Instructions for the task: With images removed, return the whole listing exactly as written.

Available data:

--------

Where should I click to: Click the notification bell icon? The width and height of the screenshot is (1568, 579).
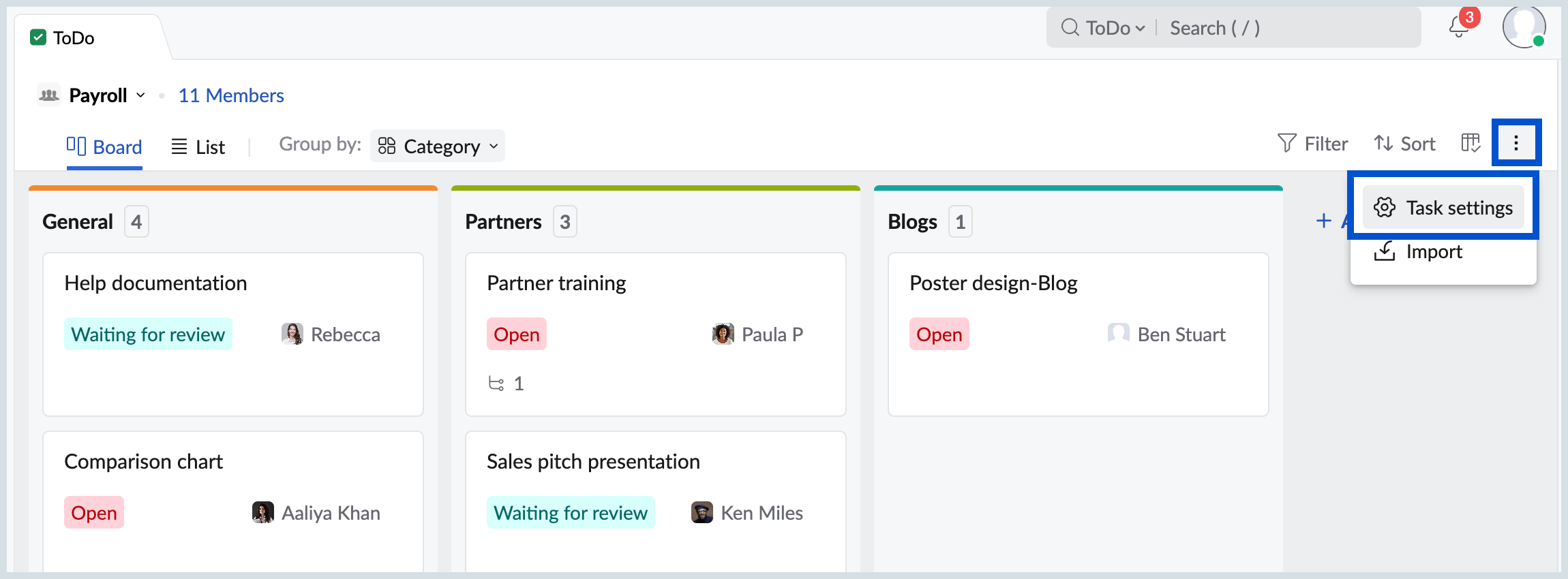point(1458,27)
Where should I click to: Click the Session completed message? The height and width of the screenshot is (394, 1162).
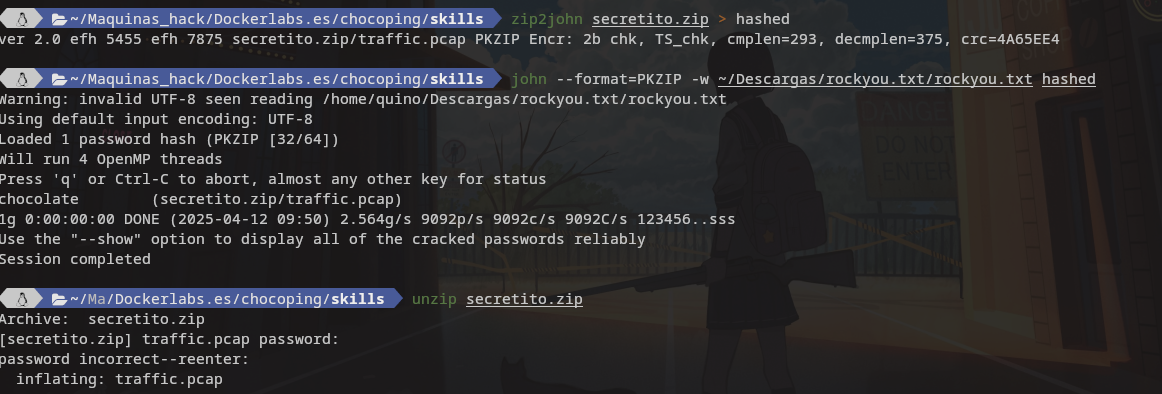pos(75,259)
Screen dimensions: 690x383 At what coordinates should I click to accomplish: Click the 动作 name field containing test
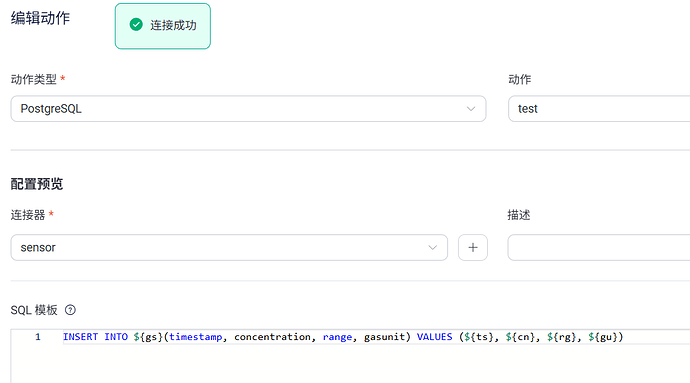[599, 109]
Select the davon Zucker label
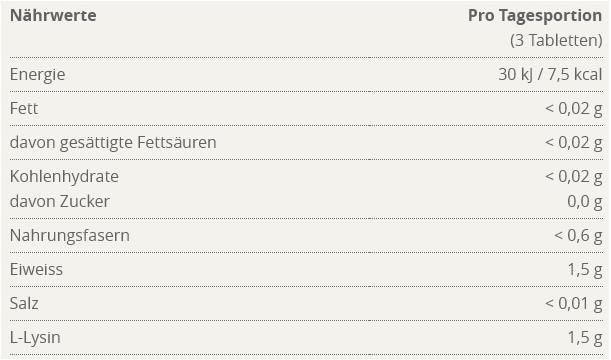This screenshot has height=360, width=611. point(60,201)
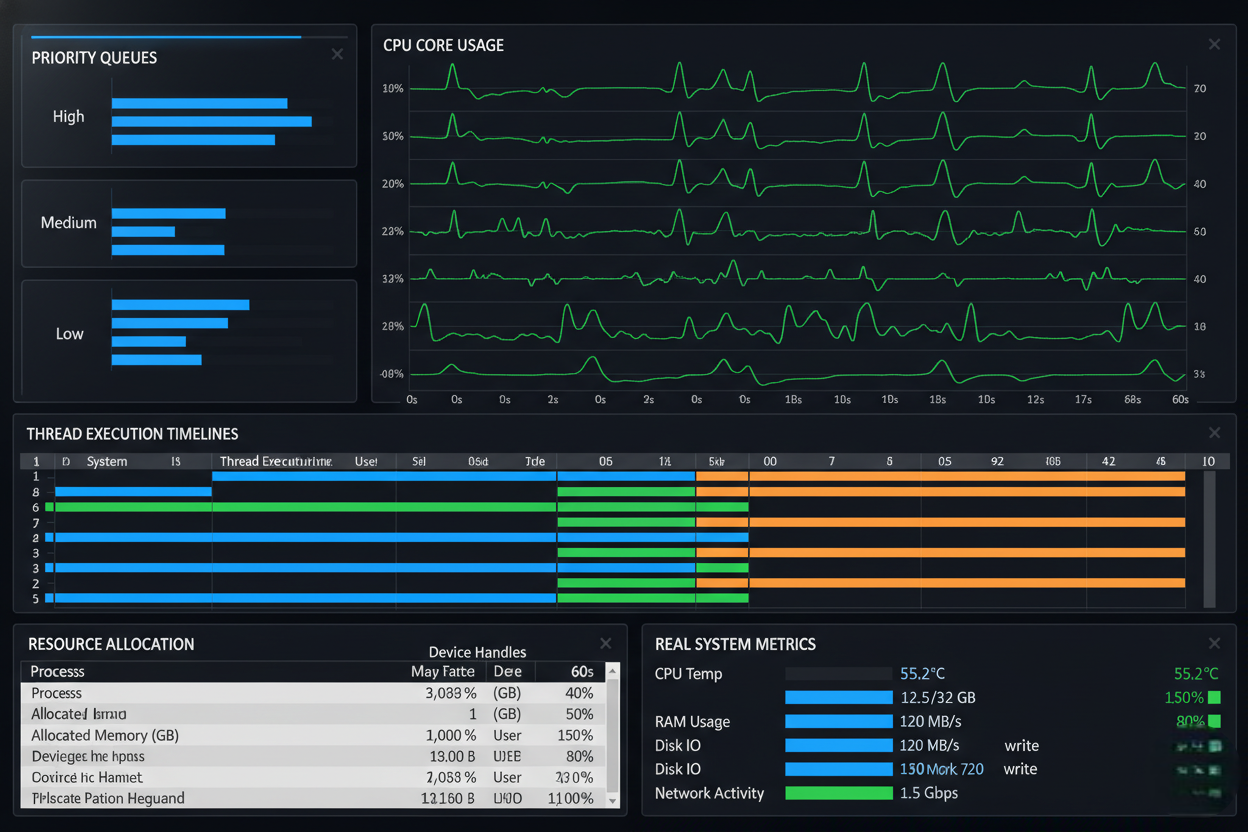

--------

Solution for this exercise:
Where should I click to: Click the notification bell icon? The width and height of the screenshot is (1568, 579).
point(1458,27)
Where should I click to: Click the Session completed message? The height and width of the screenshot is (394, 1162).
pos(75,259)
Screen dimensions: 690x383 At what coordinates should I click to accomplish: Click the 动作 name field containing test
[599, 109]
Select the davon Zucker label
This screenshot has height=360, width=611. point(60,201)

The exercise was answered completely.